Pictures aside, copy exactly the lines running from the one with "Viewport: 1568px width, 403px height." to the end of the records.

Content starts

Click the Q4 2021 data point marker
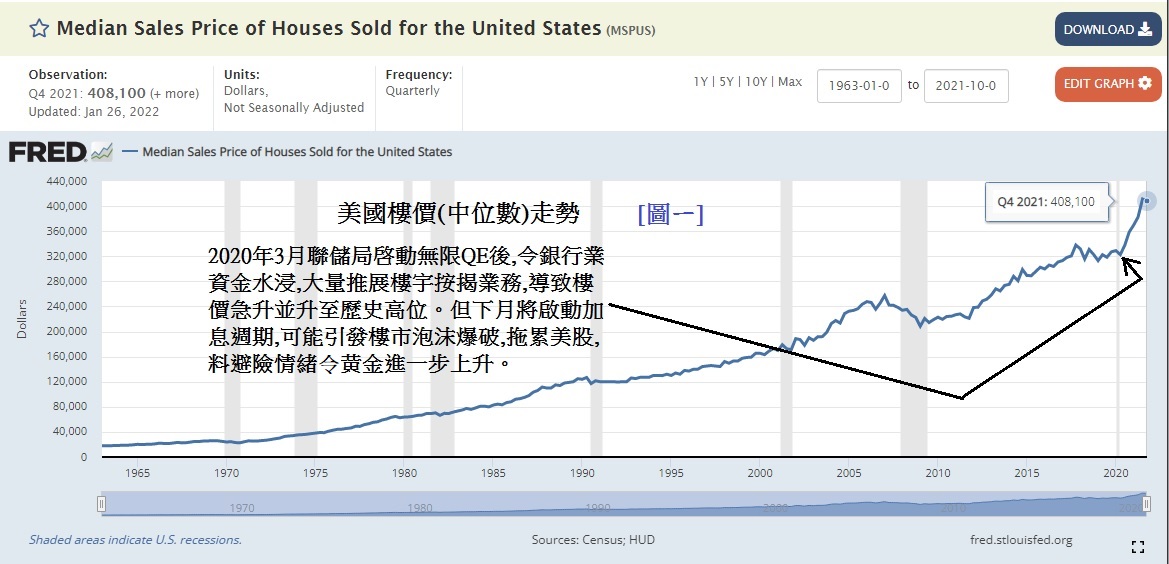1169x564 pixels. point(1145,202)
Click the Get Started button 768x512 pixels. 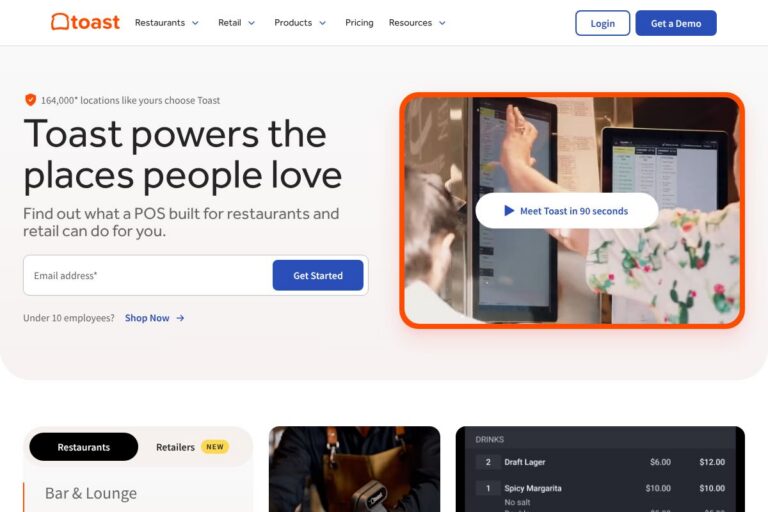pyautogui.click(x=318, y=275)
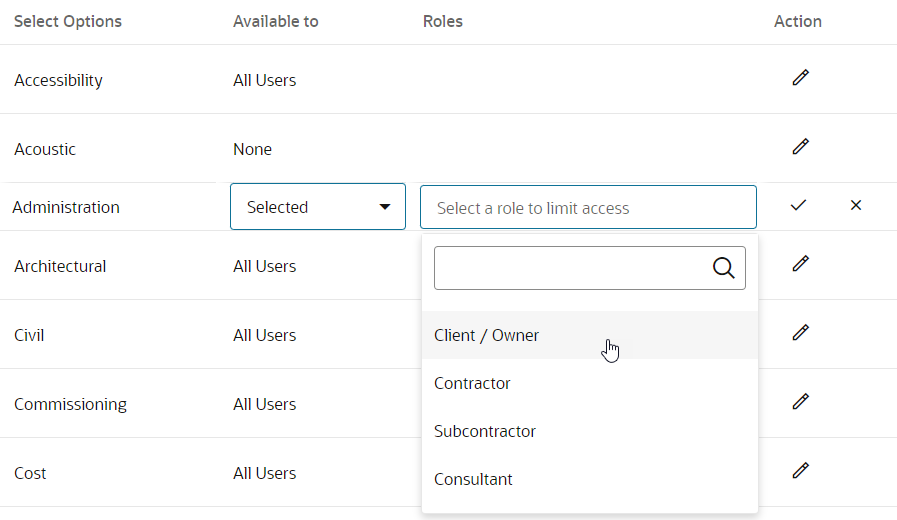
Task: Cancel Administration edit with X icon
Action: click(856, 205)
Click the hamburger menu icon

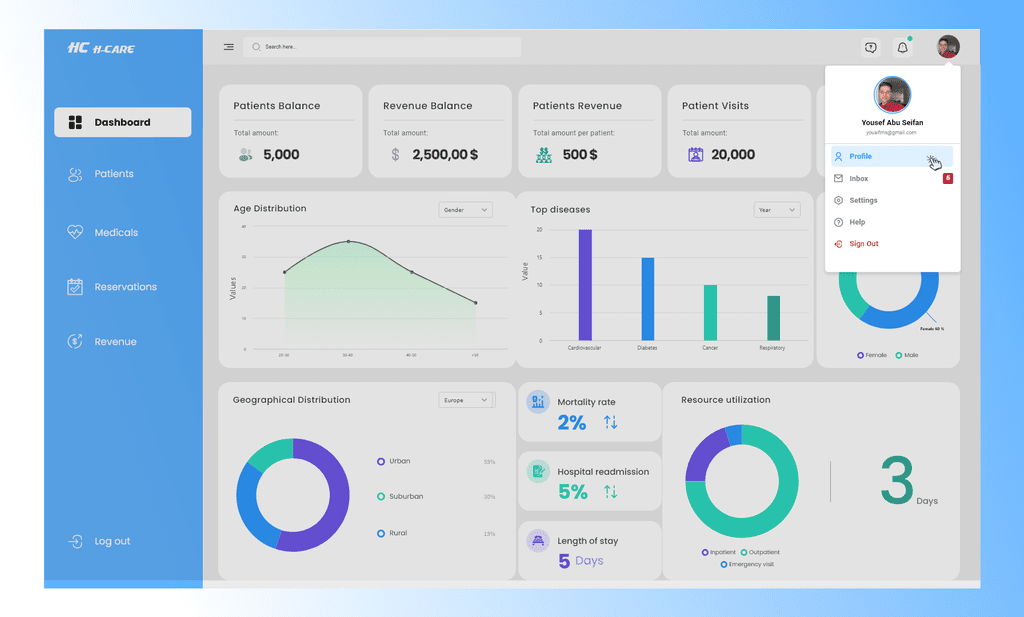click(x=229, y=47)
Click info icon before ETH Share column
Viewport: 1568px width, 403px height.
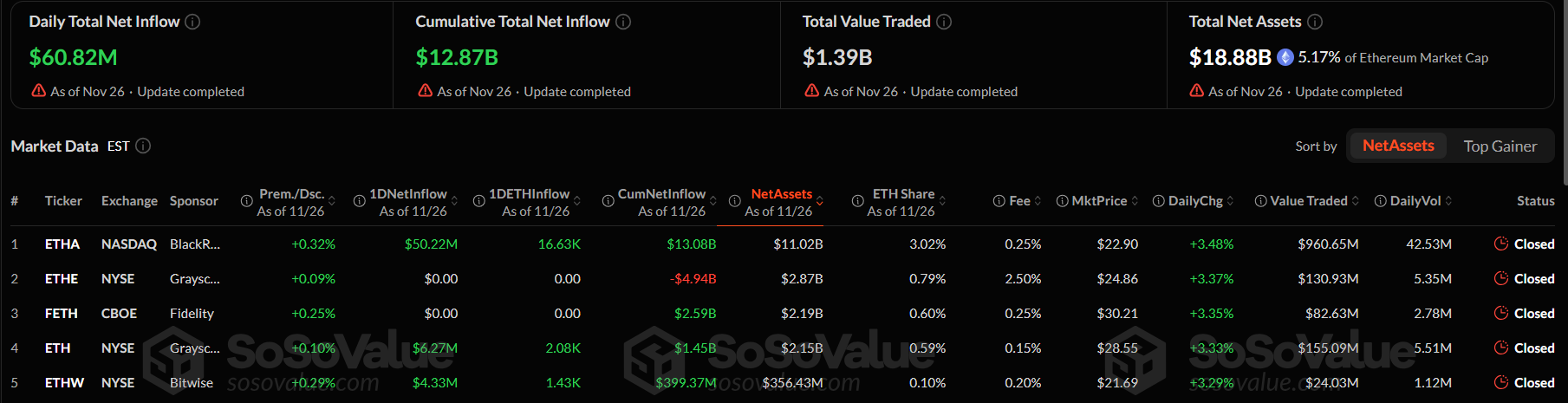(x=857, y=201)
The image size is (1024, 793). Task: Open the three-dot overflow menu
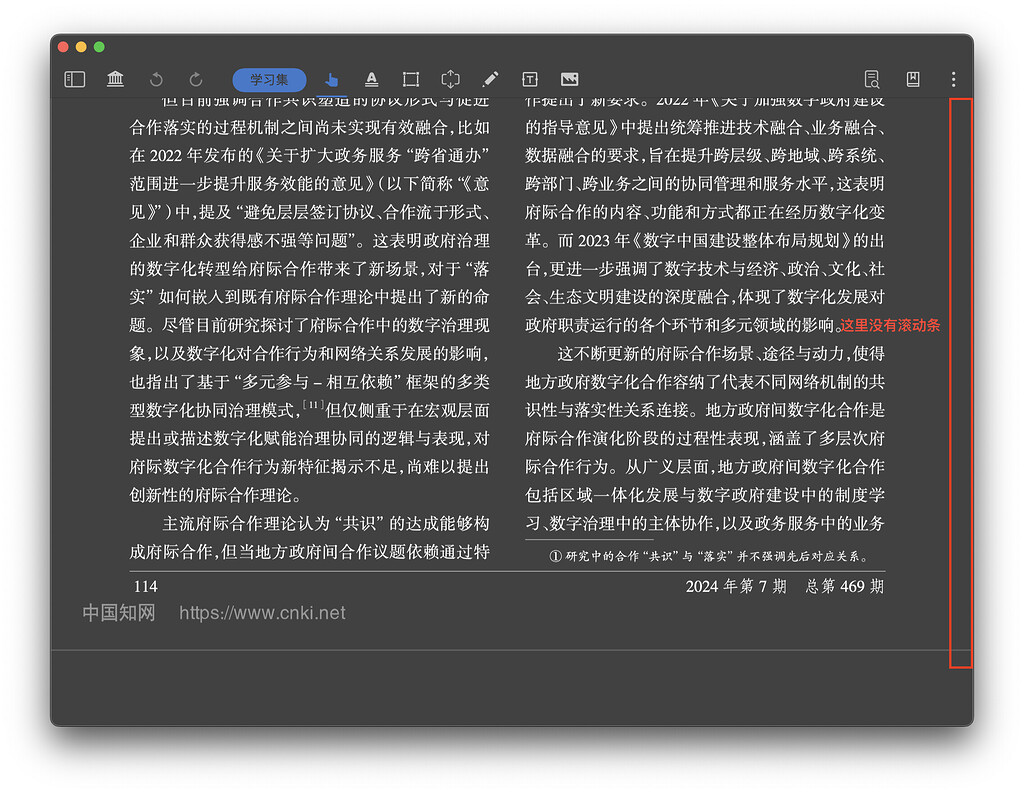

Content ends

EXERCISE SOLUTION:
Viewport: 1568px width, 403px height.
(x=857, y=201)
The image size is (1024, 793). Task: Open the three-dot overflow menu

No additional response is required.